§ Istruzioni del compito
Trascrivi senza modifiche il passo del testo sulla mostra fotografica che va da "Nonostante questo suo" fino a "nostro recente passato." compreso.

§ Estratto del documento
==*==
Dal 1962 lavora per Alfaromeo, Pirelli, Olivetti e proprio con quest’ultimo inizia la sua formazione politica di sinistra a favore dei più deboli, registrando i processi di industrializzazione, le proteste, le invenzioni, le rivoluzioni, osservatore attento dei bisogni dell’altro, e questa sarà una sua caratteristica peculiare di tutta la sua opera. Egli documenta sempre cercando la verità fondendo uomo e ambiente intrappolando il presente della routine di tutti i giorni, e sottraendolo allo scorrere del tempo. Ciò si può notare nei riflessi di un vagone di un treno, oppure nei riflessi di uno specchio che riflette la fatica giornaliera dei lavoratori o di un bacio effimero dato sotto i portici di Piazza S. Marco, e ancora mentre due bambine tornano a casa da scuola e passando sotto un ponte, il treno si è fermato e il macchinista guarda giù. Sembra che le immagini abbiano rincorso il fotografo e non viceversa … Berengo Giardin non si è fermato mai di fronte alle apparenze e non ha mai smesso di denunciare i soprusi e le violenze fatte ai più deboli, agli umiliati, coloro, che sono sempre stati ai margini, trattando la tematica dei manicomi e degli zingari. Egli contribuì, attraverso la pubblicazione del libro Morire di Classe, con la collaborazione di Franco Basaglia, all’approvazione delle legge 180 per l’abolizione dei manicomi documentando le condizioni disumane nella quale era costretto a vivere il malato evitando la “pornografia della malattia”, poiché non ha “mai fotografato la malattia ma le condizioni di violenza che negavano la dignità al malato”. Ha fotografato l’esuberanza e l’allegria di una comunità sempre stata ai margini della società vivendo con loro e assaporando ogni attimo piacevole e tradizionale della loro cultura: i rom, i quali lo chiamavano “nonno Gianni”. Cogliendo attimi indimenticabili e denunciando le vessazioni del Governo italiano contro di loro. Ha condiviso la sua campagna contro le grandi navi che soffocavano la sua città del cuore, Venezia.
Nonostante questo suo desiderio di riscatto, nelle sue foto non si riscontra mai nessuna nota rabbiosa ma semplicemente riporta la verità effettuale delle cose facendo immaginare diversi modi di esistere riprendendo dalla lezione della fotografia umanista francese di Cartier-Bresson Doisneau, Boubat, Ronis; e la fotografia sociale americana della Farm Security Administration. La mostra è stata articolata in sezioni diverse intrecciate fra loro: Gli anni di Venezia, Milano, il mondo del lavoro, I manicomi, Zingari, La protesta, Il racconto dell’Italia, Ritratti, Figure in primo piano, La casa e il mondo, Dai paesaggi alle grandi navi, dove vi sono oltre 250 foto che raccontano la storia nostalgica di un’Italia che non c’è più, ricostruendo le tappe salienti del nostro recente passato.
Una mostra che fa riflettere e che insegna, svelando le varie sfaccettature dell’uomo , nonostante le apparenze.
Gianni Berengo Giardin, il fotografo dell'uomo.
==*==
§ Dati forniti
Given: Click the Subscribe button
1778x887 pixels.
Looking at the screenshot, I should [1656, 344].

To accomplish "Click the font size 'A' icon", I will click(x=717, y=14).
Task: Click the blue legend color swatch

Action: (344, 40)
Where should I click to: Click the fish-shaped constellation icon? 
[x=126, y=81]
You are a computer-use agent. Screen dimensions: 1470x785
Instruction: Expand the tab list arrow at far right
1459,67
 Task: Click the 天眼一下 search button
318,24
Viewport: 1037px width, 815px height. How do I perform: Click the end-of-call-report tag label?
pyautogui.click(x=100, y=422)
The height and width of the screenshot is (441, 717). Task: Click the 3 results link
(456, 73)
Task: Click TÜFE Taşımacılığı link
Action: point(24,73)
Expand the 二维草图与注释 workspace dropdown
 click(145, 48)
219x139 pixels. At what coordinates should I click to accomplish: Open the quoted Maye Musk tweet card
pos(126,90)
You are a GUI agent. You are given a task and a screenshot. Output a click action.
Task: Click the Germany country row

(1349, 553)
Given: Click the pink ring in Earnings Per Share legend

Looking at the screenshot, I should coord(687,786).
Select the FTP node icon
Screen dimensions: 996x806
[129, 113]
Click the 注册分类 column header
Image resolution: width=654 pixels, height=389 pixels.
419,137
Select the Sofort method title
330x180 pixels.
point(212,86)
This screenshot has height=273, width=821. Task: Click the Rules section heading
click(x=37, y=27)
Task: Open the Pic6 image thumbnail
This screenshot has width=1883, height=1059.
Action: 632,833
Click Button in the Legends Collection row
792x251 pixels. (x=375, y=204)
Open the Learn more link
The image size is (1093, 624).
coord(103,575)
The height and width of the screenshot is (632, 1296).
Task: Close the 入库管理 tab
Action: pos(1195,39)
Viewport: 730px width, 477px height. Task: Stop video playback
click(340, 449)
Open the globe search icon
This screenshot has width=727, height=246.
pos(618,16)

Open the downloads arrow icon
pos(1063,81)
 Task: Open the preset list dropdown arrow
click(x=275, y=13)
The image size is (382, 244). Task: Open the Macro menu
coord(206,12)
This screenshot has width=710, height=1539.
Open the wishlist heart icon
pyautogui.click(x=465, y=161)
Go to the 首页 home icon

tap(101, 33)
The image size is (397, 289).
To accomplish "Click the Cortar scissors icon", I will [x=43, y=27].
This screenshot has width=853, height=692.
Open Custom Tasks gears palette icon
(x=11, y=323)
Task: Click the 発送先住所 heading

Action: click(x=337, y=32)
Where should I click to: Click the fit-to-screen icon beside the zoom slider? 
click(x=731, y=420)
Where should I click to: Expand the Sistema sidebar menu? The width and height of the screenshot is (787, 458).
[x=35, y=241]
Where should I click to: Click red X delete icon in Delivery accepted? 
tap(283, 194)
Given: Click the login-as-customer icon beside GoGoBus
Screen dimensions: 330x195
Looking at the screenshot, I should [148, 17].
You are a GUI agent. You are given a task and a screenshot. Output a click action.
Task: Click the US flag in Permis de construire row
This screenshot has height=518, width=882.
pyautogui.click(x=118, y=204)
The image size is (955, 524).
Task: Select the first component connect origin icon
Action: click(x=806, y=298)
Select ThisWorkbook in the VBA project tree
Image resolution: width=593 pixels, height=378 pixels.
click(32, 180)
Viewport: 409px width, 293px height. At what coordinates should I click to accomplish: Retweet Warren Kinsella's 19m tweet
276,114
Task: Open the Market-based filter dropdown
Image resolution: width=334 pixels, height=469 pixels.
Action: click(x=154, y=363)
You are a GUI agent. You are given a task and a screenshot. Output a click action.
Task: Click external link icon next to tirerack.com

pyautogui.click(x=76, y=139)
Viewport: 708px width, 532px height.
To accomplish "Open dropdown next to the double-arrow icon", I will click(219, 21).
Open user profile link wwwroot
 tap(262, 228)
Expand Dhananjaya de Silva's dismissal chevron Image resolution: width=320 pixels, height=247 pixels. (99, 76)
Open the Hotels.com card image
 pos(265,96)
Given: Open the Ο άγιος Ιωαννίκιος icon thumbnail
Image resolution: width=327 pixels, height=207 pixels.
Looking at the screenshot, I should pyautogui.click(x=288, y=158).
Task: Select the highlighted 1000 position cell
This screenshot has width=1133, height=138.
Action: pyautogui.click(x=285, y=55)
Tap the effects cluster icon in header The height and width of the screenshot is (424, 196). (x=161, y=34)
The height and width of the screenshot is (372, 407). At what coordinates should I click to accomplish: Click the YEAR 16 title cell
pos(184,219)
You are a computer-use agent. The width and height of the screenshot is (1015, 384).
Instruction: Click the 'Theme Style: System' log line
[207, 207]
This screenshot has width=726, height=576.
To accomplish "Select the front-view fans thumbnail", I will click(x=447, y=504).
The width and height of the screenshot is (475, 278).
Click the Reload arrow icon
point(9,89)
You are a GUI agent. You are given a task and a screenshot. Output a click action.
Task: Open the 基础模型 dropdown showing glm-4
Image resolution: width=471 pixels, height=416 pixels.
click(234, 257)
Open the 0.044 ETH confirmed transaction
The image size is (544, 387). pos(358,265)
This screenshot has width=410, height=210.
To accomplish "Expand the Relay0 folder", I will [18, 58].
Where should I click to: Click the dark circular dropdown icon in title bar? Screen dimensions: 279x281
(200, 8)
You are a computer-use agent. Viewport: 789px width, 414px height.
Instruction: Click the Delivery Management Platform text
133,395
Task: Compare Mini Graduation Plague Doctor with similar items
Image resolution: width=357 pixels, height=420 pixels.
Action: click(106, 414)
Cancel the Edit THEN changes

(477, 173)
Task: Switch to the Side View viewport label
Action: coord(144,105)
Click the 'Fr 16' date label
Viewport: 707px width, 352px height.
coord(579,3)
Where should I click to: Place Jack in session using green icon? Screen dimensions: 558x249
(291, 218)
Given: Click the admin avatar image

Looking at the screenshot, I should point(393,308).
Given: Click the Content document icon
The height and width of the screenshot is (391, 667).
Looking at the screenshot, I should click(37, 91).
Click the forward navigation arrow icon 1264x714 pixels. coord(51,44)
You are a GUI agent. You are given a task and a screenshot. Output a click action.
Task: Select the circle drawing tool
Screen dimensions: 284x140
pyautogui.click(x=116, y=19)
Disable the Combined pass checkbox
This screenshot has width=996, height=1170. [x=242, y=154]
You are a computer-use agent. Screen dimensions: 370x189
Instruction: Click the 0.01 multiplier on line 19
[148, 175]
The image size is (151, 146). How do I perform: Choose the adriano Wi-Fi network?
==*==
§ Esercizio svolto
Nonostante questo suo desiderio di riscatto, nelle sue foto non si riscontra mai nessuna nota rabbiosa ma semplicemente riporta la verità effettuale delle cose facendo immaginare diversi modi di esistere riprendendo dalla lezione della fotografia umanista francese di Cartier-Bresson Doisneau, Boubat, Ronis; e la fotografia sociale americana della Farm Security Administration. La mostra è stata articolata in sezioni diverse intrecciate fra loro: Gli anni di Venezia, Milano, il mondo del lavoro, I manicomi, Zingari, La protesta, Il racconto dell’Italia, Ritratti, Figure in primo piano, La casa e il mondo, Dai paesaggi alle grandi navi, dove vi sono oltre 250 foto che raccontano la storia nostalgica di un’Italia che non c’è più, ricostruendo le tappe salienti del nostro recente passato.